LISTED ENTRIES =>

*** Begin section ***

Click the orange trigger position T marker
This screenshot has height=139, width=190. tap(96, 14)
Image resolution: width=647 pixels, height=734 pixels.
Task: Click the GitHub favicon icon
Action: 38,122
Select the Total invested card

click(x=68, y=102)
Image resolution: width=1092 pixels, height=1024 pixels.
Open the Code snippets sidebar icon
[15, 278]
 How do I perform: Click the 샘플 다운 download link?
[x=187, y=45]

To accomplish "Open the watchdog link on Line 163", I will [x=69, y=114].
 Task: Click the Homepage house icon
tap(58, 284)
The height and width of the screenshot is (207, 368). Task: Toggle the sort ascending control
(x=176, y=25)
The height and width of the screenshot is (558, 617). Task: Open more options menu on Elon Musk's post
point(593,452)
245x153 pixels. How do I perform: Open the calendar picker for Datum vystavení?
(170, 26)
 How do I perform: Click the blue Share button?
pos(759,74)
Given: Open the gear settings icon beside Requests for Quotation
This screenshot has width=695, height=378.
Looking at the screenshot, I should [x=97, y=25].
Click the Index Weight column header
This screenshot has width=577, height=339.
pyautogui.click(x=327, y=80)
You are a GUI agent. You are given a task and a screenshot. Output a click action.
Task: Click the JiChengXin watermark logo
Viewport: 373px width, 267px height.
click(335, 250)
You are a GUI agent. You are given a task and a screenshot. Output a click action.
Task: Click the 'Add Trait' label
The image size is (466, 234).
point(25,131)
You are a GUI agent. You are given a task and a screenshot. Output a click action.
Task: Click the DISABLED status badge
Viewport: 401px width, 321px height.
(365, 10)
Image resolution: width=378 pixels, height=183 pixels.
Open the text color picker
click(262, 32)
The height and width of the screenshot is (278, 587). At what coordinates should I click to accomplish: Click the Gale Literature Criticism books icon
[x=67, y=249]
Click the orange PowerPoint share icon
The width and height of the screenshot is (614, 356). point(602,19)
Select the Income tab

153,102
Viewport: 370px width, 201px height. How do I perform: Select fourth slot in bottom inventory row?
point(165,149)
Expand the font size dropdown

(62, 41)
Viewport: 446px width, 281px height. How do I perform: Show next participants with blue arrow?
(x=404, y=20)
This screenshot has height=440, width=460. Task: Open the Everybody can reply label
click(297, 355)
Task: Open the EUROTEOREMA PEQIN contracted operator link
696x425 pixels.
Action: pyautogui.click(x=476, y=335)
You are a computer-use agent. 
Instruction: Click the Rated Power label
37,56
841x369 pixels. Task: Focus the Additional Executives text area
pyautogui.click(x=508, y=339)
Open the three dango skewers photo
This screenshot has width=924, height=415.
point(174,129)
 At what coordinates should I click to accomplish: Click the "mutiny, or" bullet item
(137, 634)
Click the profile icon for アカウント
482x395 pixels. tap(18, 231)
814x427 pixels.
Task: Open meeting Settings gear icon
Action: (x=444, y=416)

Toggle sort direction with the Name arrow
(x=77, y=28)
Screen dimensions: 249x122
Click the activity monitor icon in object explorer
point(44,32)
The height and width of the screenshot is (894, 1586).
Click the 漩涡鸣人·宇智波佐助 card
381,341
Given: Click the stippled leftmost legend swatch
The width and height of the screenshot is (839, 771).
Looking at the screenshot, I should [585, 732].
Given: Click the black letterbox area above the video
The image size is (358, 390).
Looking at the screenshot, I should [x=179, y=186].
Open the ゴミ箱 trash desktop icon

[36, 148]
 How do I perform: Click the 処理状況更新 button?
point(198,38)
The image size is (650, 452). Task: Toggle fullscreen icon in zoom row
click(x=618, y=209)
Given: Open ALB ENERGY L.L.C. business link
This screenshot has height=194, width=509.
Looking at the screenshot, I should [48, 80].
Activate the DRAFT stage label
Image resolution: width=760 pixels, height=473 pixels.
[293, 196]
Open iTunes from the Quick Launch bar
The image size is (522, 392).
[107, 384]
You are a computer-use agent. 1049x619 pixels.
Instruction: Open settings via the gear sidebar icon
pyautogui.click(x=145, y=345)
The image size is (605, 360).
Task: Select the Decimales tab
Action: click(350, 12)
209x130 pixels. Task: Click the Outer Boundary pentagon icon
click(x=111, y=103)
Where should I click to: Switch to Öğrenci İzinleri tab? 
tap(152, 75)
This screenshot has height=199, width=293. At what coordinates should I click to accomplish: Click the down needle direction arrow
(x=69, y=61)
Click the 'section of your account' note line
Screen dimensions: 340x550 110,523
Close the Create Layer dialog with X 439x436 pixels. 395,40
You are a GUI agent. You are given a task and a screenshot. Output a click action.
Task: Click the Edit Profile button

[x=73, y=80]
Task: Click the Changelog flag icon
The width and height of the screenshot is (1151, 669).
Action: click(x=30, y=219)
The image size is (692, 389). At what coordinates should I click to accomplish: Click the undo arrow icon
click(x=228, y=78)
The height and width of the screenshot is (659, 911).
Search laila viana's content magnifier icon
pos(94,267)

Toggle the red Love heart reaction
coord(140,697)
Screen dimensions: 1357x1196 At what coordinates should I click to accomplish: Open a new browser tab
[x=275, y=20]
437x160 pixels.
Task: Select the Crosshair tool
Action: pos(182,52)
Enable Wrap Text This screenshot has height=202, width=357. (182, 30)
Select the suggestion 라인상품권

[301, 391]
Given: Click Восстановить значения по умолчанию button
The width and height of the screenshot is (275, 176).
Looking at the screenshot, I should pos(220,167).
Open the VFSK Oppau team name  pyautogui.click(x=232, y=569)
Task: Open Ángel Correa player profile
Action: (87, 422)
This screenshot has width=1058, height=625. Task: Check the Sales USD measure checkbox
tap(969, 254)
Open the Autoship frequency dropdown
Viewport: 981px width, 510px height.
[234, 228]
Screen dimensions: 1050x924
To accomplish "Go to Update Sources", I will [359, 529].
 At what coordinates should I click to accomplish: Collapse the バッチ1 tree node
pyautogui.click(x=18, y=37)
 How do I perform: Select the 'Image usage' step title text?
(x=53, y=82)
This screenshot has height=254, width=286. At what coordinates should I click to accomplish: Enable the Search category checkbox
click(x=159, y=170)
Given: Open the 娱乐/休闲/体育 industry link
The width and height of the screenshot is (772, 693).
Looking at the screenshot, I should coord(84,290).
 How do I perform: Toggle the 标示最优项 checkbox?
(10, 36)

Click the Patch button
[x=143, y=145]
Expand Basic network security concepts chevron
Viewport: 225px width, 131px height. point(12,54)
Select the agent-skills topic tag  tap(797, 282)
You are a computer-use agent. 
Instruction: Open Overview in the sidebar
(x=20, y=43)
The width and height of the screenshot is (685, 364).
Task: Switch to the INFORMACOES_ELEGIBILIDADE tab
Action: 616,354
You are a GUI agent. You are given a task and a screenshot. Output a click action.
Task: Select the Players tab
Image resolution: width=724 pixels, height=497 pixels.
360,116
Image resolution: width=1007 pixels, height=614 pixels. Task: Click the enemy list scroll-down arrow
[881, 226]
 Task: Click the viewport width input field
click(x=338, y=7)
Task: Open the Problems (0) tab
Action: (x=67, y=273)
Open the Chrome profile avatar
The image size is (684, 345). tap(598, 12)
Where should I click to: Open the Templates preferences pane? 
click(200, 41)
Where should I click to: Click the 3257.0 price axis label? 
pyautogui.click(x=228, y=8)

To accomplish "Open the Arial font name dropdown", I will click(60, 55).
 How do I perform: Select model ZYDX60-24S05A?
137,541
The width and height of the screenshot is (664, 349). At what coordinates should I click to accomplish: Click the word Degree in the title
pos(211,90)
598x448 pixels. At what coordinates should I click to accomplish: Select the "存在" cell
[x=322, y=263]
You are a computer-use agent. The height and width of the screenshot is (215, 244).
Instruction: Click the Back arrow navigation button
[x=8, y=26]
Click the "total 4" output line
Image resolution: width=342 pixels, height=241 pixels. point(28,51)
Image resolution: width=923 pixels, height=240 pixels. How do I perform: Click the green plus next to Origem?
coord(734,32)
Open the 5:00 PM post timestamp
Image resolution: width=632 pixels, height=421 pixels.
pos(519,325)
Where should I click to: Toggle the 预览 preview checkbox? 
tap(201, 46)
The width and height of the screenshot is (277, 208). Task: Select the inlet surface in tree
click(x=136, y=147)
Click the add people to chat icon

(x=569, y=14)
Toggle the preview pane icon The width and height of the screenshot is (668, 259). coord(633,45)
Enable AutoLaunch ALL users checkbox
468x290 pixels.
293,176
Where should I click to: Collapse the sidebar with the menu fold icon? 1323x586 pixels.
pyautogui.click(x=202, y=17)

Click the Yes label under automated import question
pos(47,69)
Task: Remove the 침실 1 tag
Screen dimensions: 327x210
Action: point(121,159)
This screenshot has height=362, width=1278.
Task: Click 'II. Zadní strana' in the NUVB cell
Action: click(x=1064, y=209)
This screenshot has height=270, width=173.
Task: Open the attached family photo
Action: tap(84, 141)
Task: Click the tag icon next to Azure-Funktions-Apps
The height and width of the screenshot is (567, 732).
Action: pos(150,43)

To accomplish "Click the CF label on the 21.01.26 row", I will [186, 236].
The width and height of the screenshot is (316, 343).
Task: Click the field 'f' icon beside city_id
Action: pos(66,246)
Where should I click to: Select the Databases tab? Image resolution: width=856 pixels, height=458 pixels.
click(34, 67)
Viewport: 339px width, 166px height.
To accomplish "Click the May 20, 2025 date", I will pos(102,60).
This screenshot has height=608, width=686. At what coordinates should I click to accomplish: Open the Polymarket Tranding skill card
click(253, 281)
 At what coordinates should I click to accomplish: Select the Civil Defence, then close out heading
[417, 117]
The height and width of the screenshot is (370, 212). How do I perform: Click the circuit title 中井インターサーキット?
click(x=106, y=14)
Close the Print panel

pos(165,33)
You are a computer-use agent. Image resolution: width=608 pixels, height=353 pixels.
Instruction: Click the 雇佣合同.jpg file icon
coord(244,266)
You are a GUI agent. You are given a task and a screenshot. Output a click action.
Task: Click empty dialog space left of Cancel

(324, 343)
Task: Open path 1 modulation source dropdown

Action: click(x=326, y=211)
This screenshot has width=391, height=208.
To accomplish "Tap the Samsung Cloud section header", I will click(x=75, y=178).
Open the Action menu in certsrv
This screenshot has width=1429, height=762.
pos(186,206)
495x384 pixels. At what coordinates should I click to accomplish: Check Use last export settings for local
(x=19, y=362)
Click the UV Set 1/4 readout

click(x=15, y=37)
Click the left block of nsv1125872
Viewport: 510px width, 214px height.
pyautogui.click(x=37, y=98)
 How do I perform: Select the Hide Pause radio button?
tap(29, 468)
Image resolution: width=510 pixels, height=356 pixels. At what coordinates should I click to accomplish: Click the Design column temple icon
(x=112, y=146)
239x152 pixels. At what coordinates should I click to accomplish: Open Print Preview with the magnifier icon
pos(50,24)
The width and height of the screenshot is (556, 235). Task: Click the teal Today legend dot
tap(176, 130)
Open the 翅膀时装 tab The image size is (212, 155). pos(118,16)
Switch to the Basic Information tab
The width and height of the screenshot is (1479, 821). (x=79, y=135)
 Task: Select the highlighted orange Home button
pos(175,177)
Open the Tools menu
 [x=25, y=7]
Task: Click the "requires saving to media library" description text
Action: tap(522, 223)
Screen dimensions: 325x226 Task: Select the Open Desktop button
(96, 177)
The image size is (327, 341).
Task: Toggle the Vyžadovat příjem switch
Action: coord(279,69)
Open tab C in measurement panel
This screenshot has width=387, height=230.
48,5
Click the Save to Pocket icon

*** End section ***

Of all the entries above, retype exactly the lines from the line with "Screen dimensions: 1050x924" to the line with "Given: Open the 娱乐/休闲/体育 industry link", both included, and no others.

WORKED SOLUTION =>
Screen dimensions: 1050x924
To accomplish "Go to Update Sources", I will [359, 529].
 At what coordinates should I click to accomplish: Collapse the バッチ1 tree node
pyautogui.click(x=18, y=37)
 How do I perform: Select the 'Image usage' step title text?
(x=53, y=82)
This screenshot has height=254, width=286. At what coordinates should I click to accomplish: Enable the Search category checkbox
click(x=159, y=170)
Given: Open the 娱乐/休闲/体育 industry link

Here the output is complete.